- [WHAT NEEDS TO BE DONE]: Copy the data exactly, from the line containing "The height and" up to and including the line containing "phone-input-box is located", and leave the pictures out of your answer.

- [PROVIDED ENTRIES]:
- - - -

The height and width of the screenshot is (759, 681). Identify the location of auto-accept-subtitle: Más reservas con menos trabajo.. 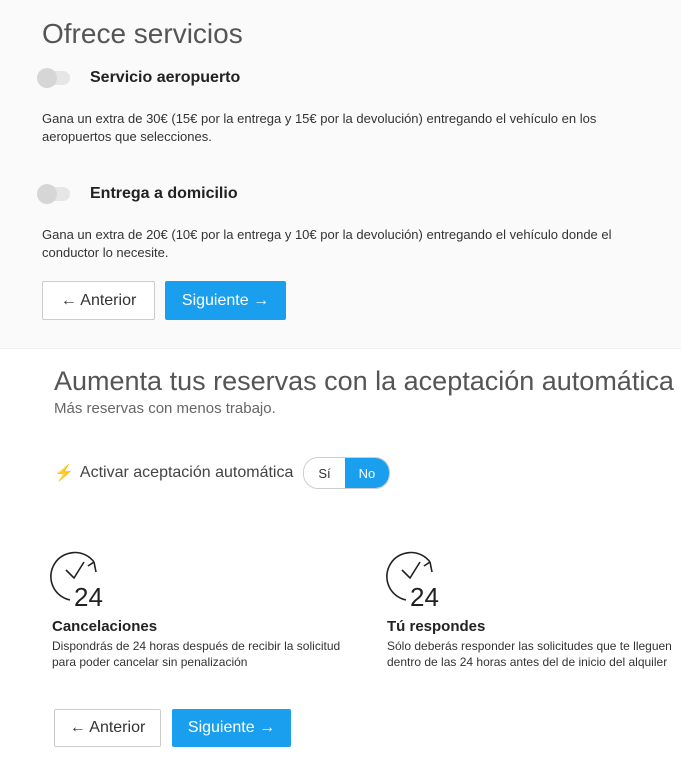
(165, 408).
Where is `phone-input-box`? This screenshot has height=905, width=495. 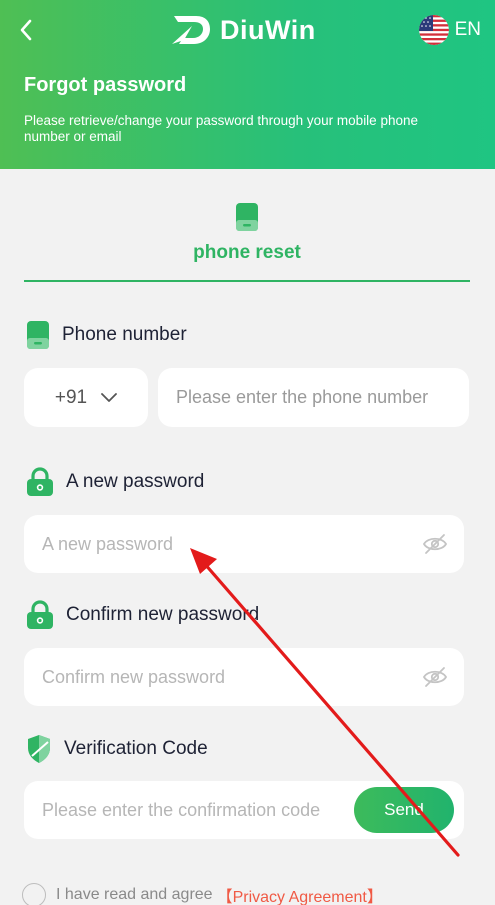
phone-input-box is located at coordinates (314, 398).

- - - -

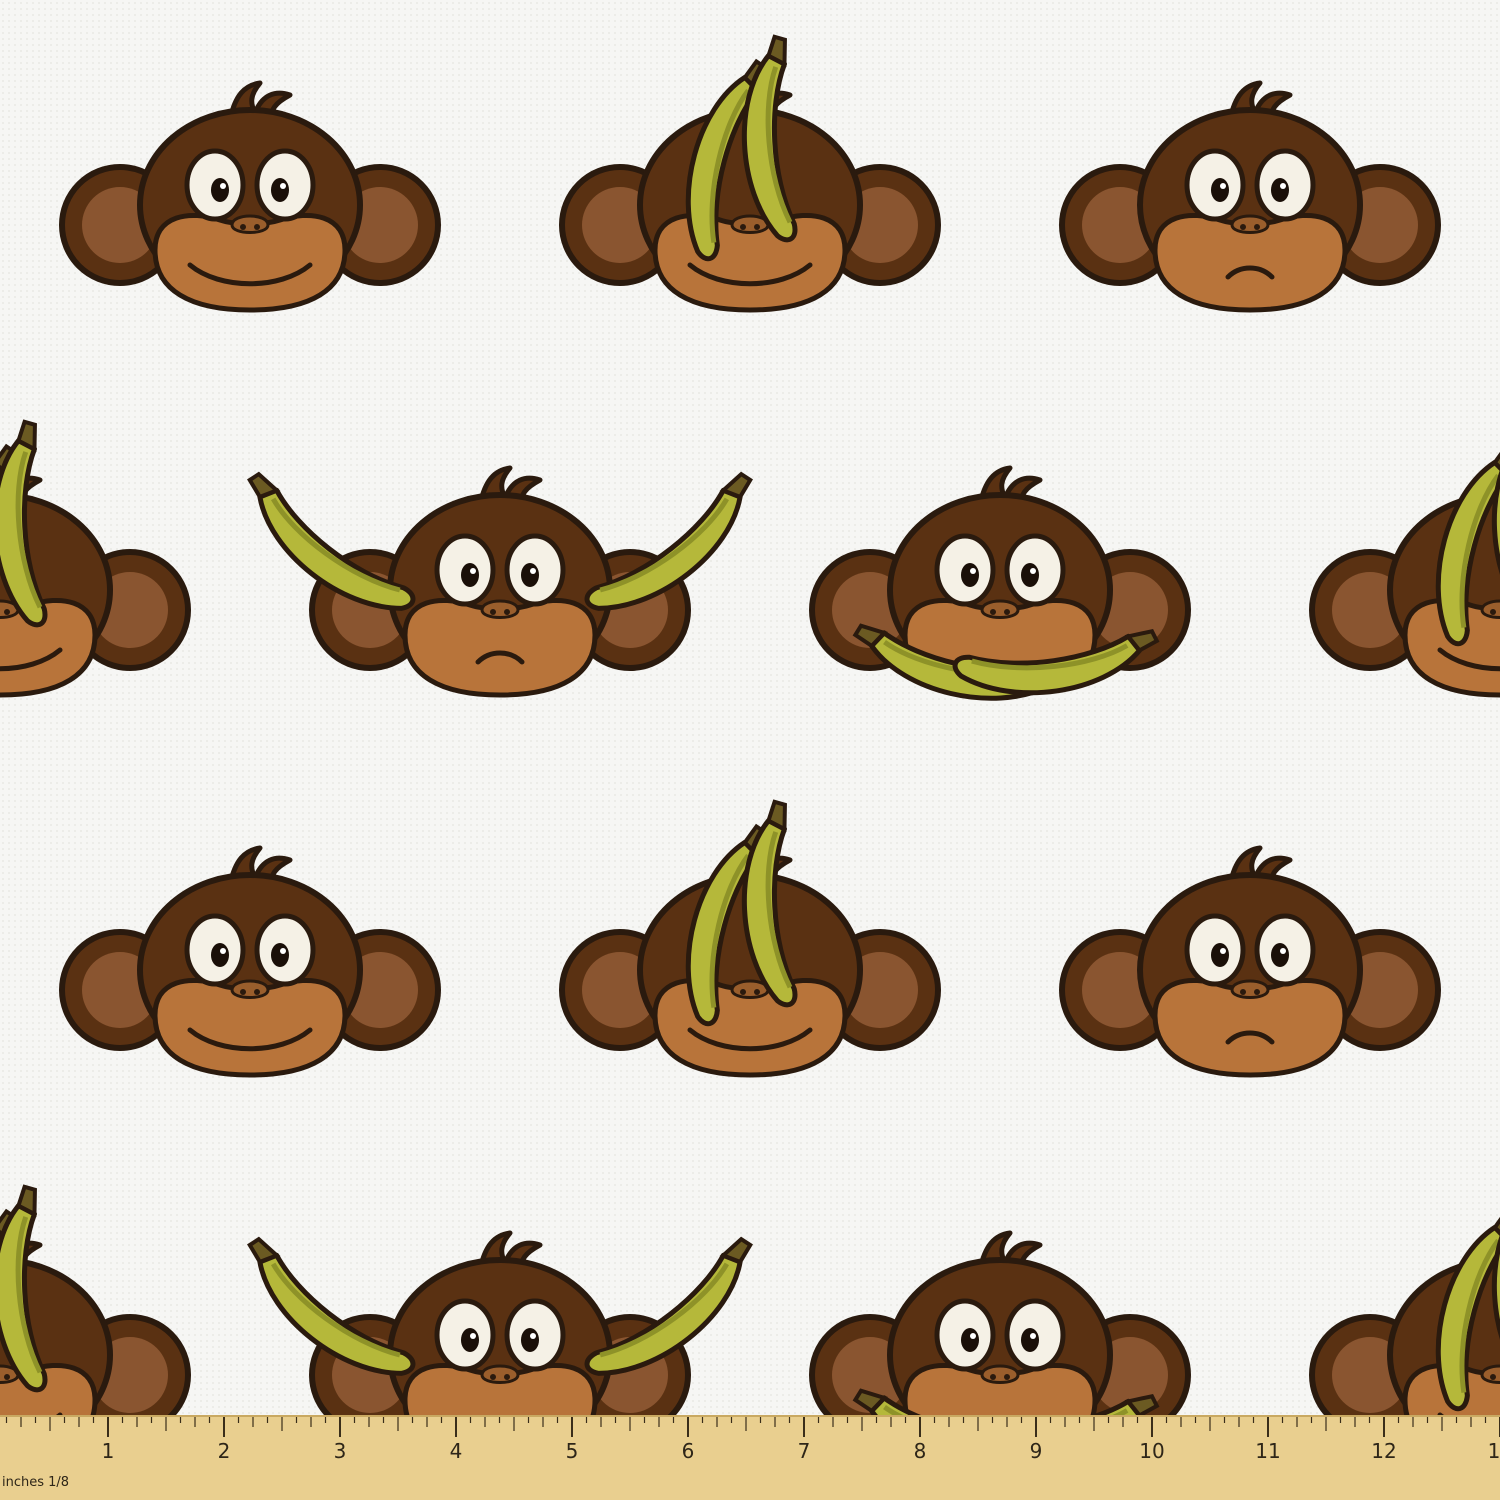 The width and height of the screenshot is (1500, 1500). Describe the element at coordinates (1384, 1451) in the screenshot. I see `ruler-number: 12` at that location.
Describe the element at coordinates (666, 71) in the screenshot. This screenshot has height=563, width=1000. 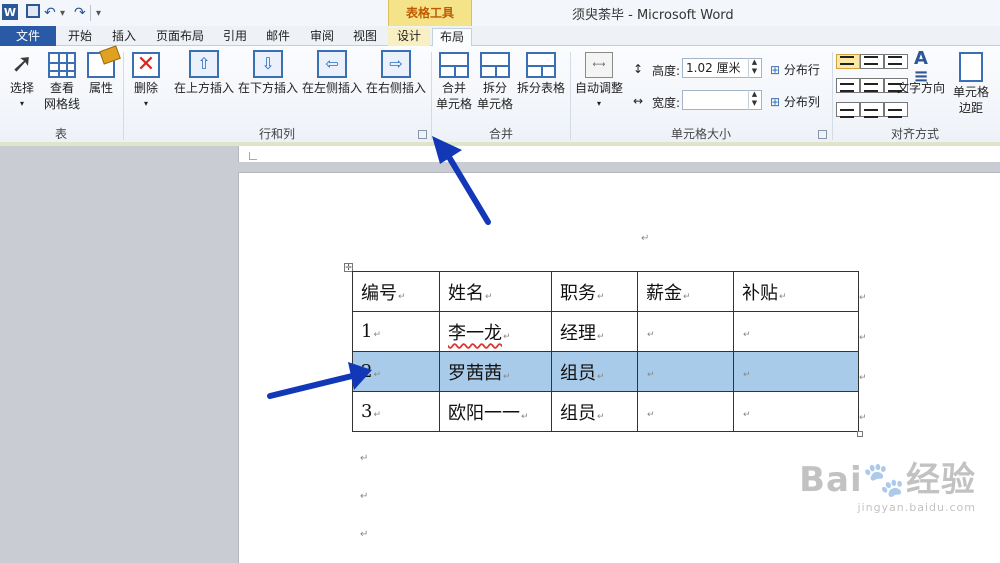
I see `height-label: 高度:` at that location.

- - - -

- [EXERCISE SOLUTION]:
The height and width of the screenshot is (759, 681). Identify the location of auto-accept-subtitle: Más reservas con menos trabajo.. 
(165, 408).
Where is `phone-input-box`? This screenshot has height=905, width=495. 
phone-input-box is located at coordinates (314, 398).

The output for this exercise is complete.